On Wed, Dec 19, 2007 at 02:35:36PM -0800, Jeremy Fitzhardinge wrote:
> +static inline pte_t pte_mkclean(pte_t pte) { set_pte(&pte, __pte(pte_val(pte) & ~_PAGE_DIRTY)); return pte; }
> +static inline pte_t pte_mkold(pte_t pte) { set_pte(&pte, __pte(pte_val(pte) & ~_PAGE_ACCESSED)); return pte; }
> +static inline pte_t pte_wrprotect(pte_t pte) { set_pte(&pte, __pte(pte_val(pte) & ~_PAGE_RW)); return pte; }
> +static inline pte_t pte_mkexec(pte_t pte) { set_pte(&pte, __pte(pte_val(pte) & ~_PAGE_NX)); return pte; }
> +static inline pte_t pte_mkdirty(pte_t pte) { set_pte(&pte, __pte(pte_val(pte) | _PAGE_DIRTY)); return pte; }
> +static inline pte_t pte_mkyoung(pte_t pte) { set_pte(&pte, __pte(pte_val(pte) | _PAGE_ACCESSED)); return pte; }
> +static inline pte_t pte_mkwrite(pte_t pte) { set_pte(&pte, __pte(pte_val(pte) | _PAGE_RW)); return pte; }
> +static inline pte_t pte_mkhuge(pte_t pte) { set_pte(&pte, __pte(pte_val(pte) | _PAGE_PSE)); return pte; }
> +static inline pte_t pte_clrhuge(pte_t pte) { set_pte(&pte, __pte(pte_val(pte) & ~_PAGE_PSE)); return pte; }
Is set_pte() really supposed to be used here? pte_val() and __pte()
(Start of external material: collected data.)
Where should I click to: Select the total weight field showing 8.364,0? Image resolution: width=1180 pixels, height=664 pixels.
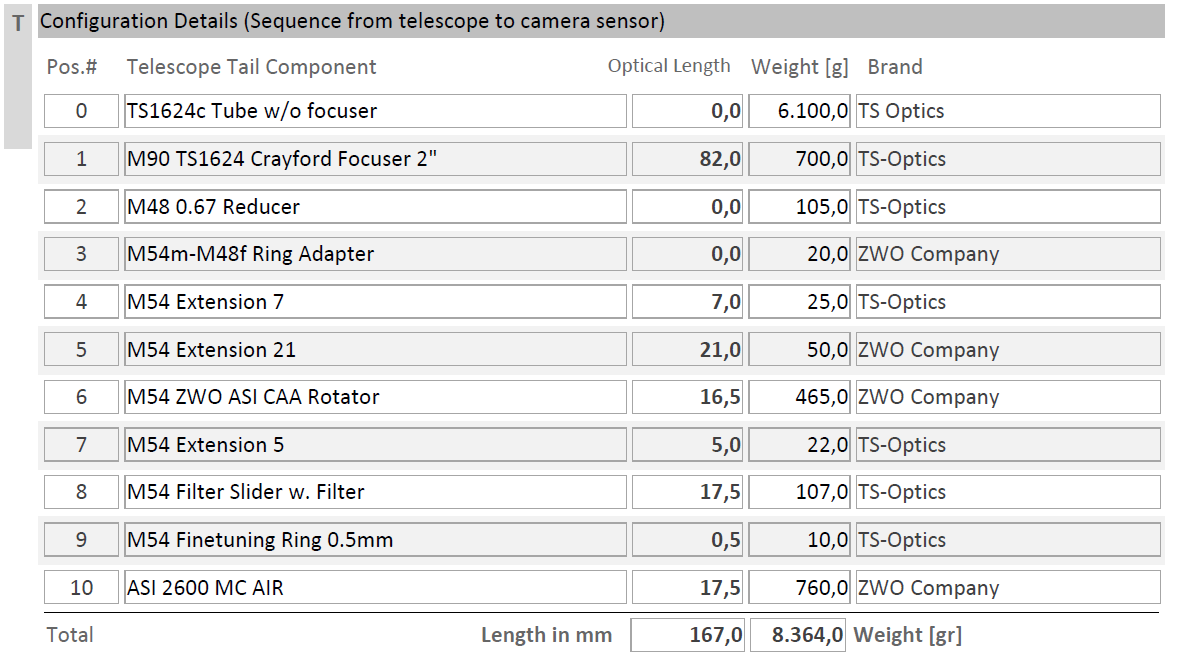click(x=798, y=635)
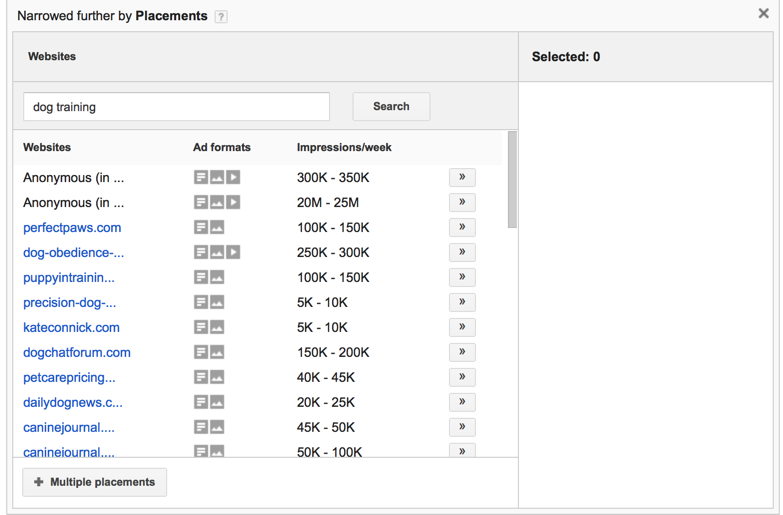Click the dog training search field
The width and height of the screenshot is (783, 515).
pyautogui.click(x=176, y=106)
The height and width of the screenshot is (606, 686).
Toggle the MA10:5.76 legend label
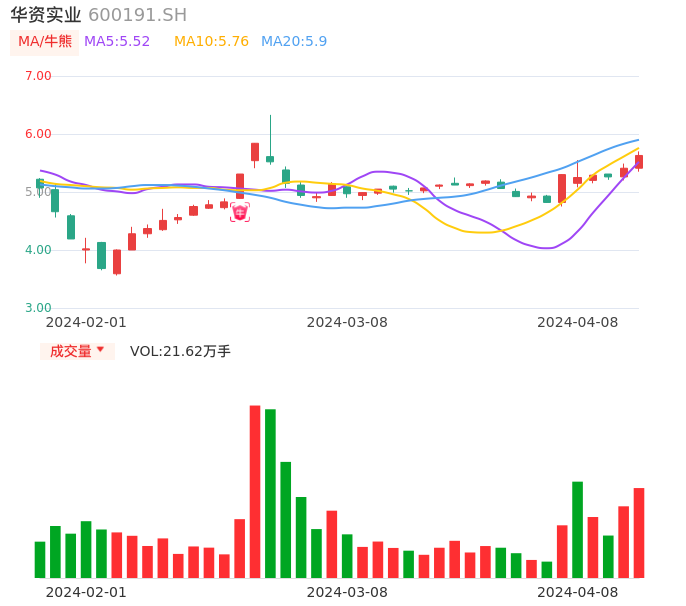click(211, 42)
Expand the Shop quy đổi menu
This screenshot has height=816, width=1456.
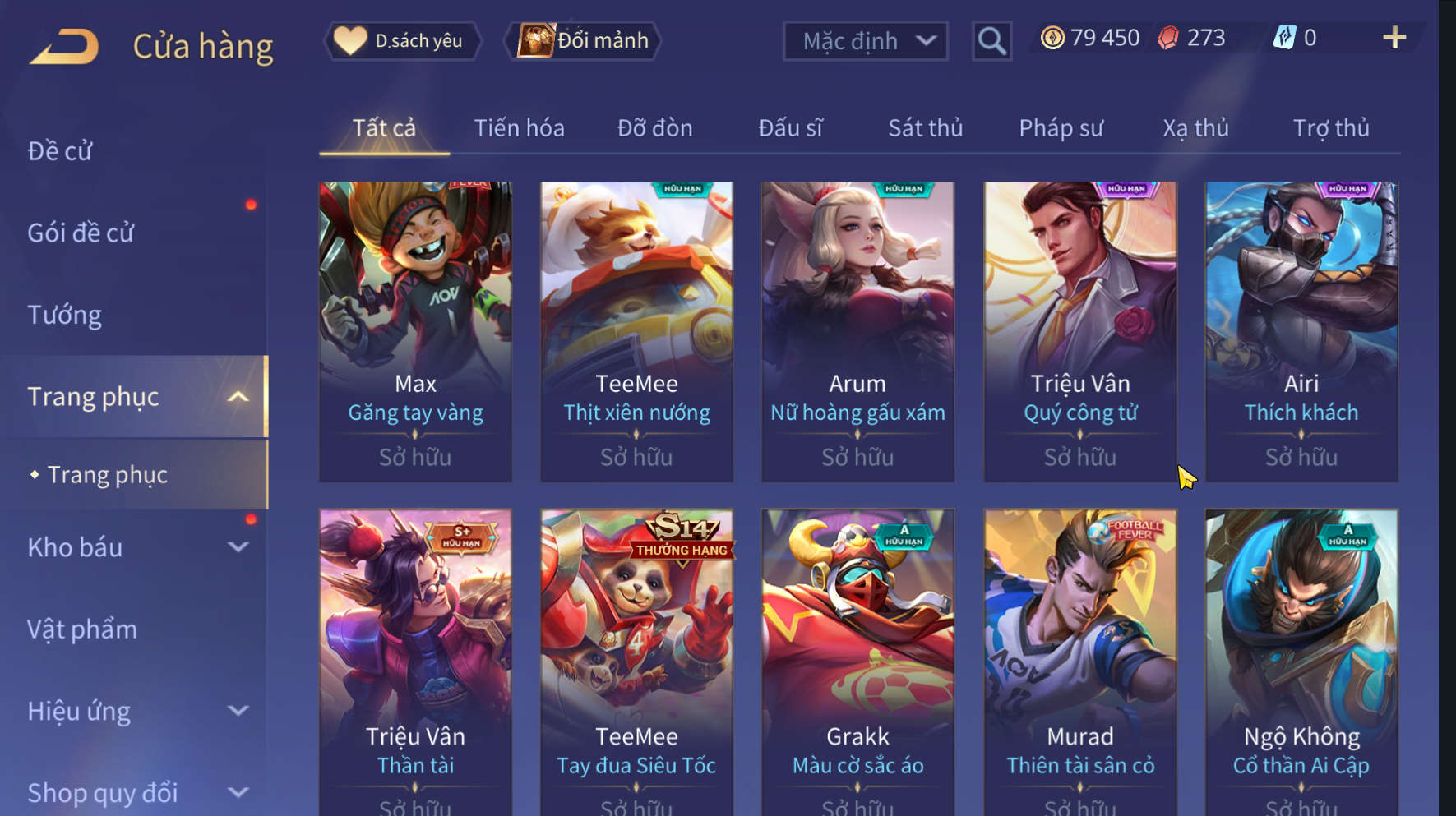click(x=238, y=793)
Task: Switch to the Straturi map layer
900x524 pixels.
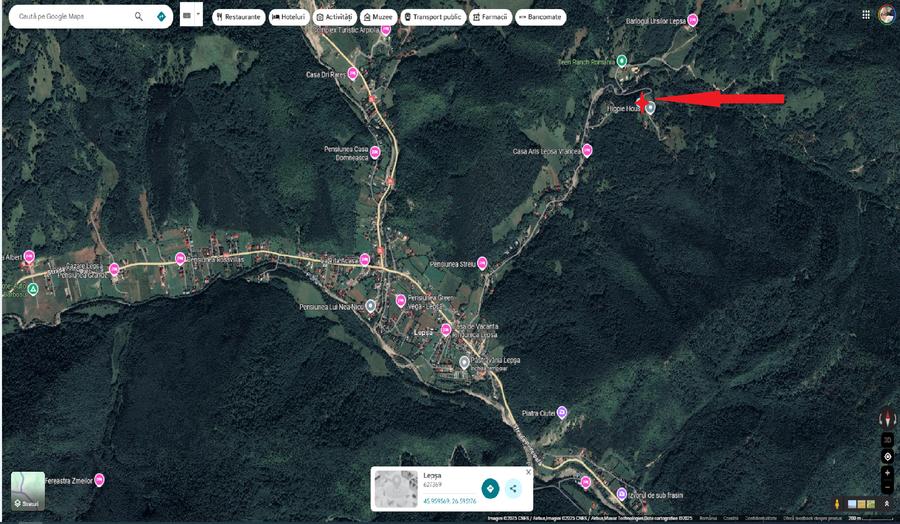Action: [28, 489]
are already hooked by paravirt_ops if needed, and it looks like we
don't want to call paravirt_ops set_pte() here.
I don't know if I understood fully the semantics of set_pte(), but
it seems that the paravirt_ops implementations expect set_pte() to be
called for PTEs that are actually inside existing pagetables (and not
for short-lived stack variables, like on this case).
Was this tested under Xen and/or VMI?